Karen Sharwood - February 05, 2002: Zero G and the ECG ... finally - Woo hoo! We finally managed to collect some meaningful (and very interesting data) on a 0G flight!!
Even though we had spent hours trying to negotiate a way for me to be allowed to join Mark on the 0G flight toady, and had finally been given permission to fly as long as we accepted all responsibility for my health condition worsening, we decided that it would probably be best that I stay on the ground. Initially I just couldnt understand why they were so concerned about mild asthma and I was really disappointed, but I realized that these doctors deal with space flight and space medicine a whole lot more often than I do and they definitely know what they are talking about, so I accepted my defeat graciously (and without any serious motion sickness either).
If Mark thought that he would be able to get BBC with all the wiring that he had on him today, he would have been right in fact we may have even been able to pick up a bit of SABC 3 for a while at certain angles. Geez, he was covered. The problem (for Mark) was that we then had to tape everything down to ensure that there was as little interference as possible with all the wires and watches etc. Ordinarily, we would have shaved Marks chest, not only to help with the contact of the ECG electrodes and the heart rate monitor, but also to save all the pain and agony of ripping off elastic strapping from chest hair. On this occasion, however, Mark declined this kind offer and we did not go this route. (Please note that Mark did have this choice - this is an NB point to remember for later). After strapping and taping up Marks entire upper body and having many a laugh thinking of Mark doing a famous Gwyneth-Paltrow-Shakespeare-in-Love unwrapping scene (hence the laugh) we were all ready. Both the Polar and the ECG were recording and were good to go.

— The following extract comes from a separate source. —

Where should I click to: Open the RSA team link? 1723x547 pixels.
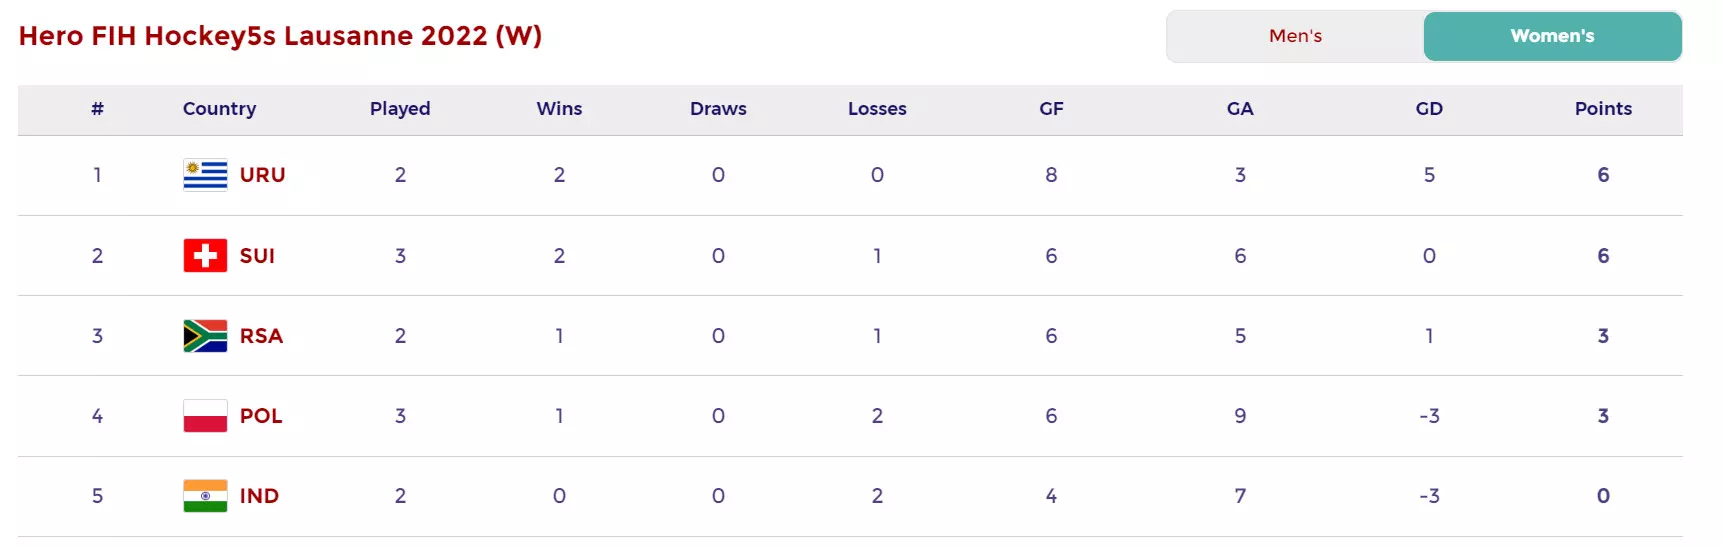261,336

After having decided to stay on the ground, however, it was almost not that case as I was so enthralled by what was going on inside the plane before they left that I failed to notice the door being closed and stairs being rolled away across the runway. I have to admit that I did notice that the noise of the engines had suddenly increased by a couple of decibels, but I suppose I just thought that was all part of the preparations. Anyway, managed to get out of there in time, much to the guy at the doors dismay who then had to reopen the doors and attach the stairs etc etc.

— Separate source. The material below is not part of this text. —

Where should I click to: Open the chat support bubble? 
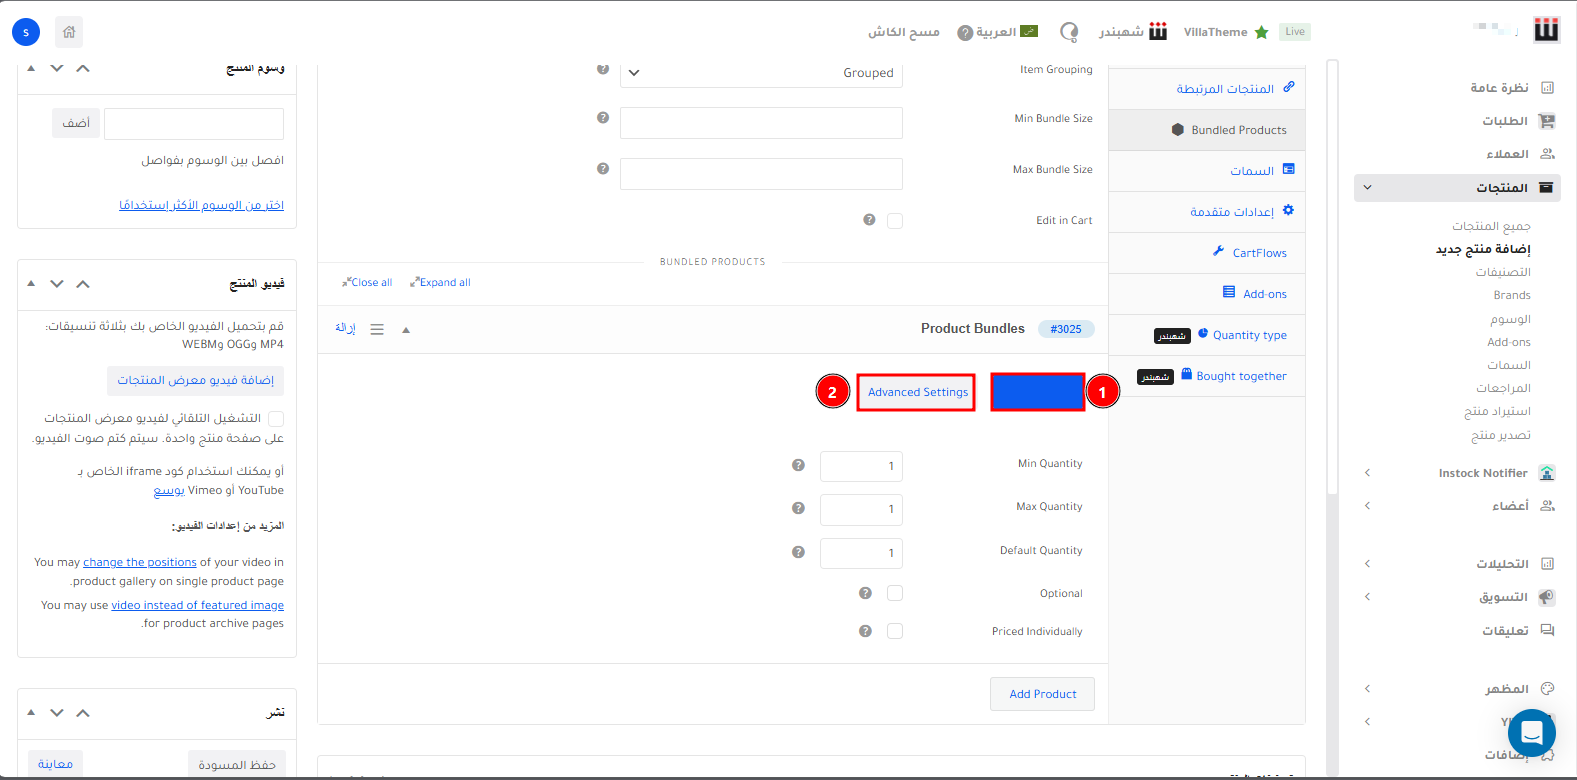1531,733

The flight apparently went very well, but of course there are always the big buts after every positive thing. This time, it was decided that Mark should do a second flight which would leave about 20 minutes after the first one had landed. Even the thought of doing all of that over again made me feel a tad queezy, and very glad that I HAD to stay on the ground. Anyway, we decided that one data set would be sufficient, so we needed to get off all of the tape and equipment. That was the fun part (well for me). Mark mentioned a couple of weeks ago that he thought all the exercises that we were doing were giving him more chest hair. Needless to say, I think we may just have to start doing a little more exercise to replace all the hair that I pulled off his chest today.

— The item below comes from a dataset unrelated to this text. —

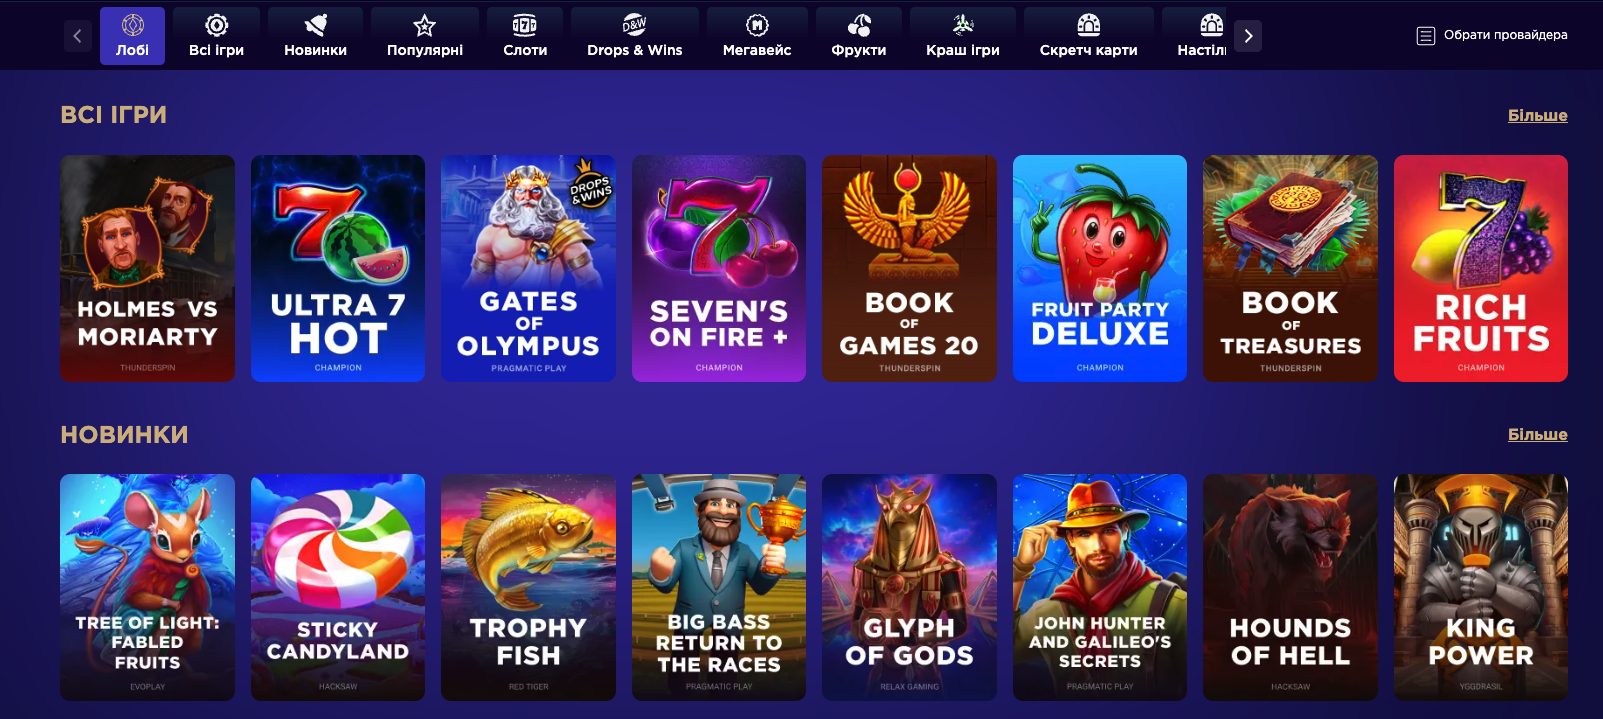Open the Слоти category
The height and width of the screenshot is (719, 1603).
[x=525, y=36]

So the tension mounted as I went off to have a look at the data. Surprise!! A perfect trace with clear changes with each parabola (See attached graph - each arrow indicates each parabola). What a relief. As for the ECG data, it also recorded really well and we also managed to achieve a perfect trace using it. The problem now if course is how we are actually going to use the ECG information seeing as though it is in a completely foreign format and no-one here yet seems to understand the way in which we need it. But alas, things wouldnt be half as exciting here if it werent for these challenges! (We keep on telling ourselves that anyway). The ECG data saga continues on Thursday when Karl and I will hopefully manage to figure out a way to use as much information as we possibly can.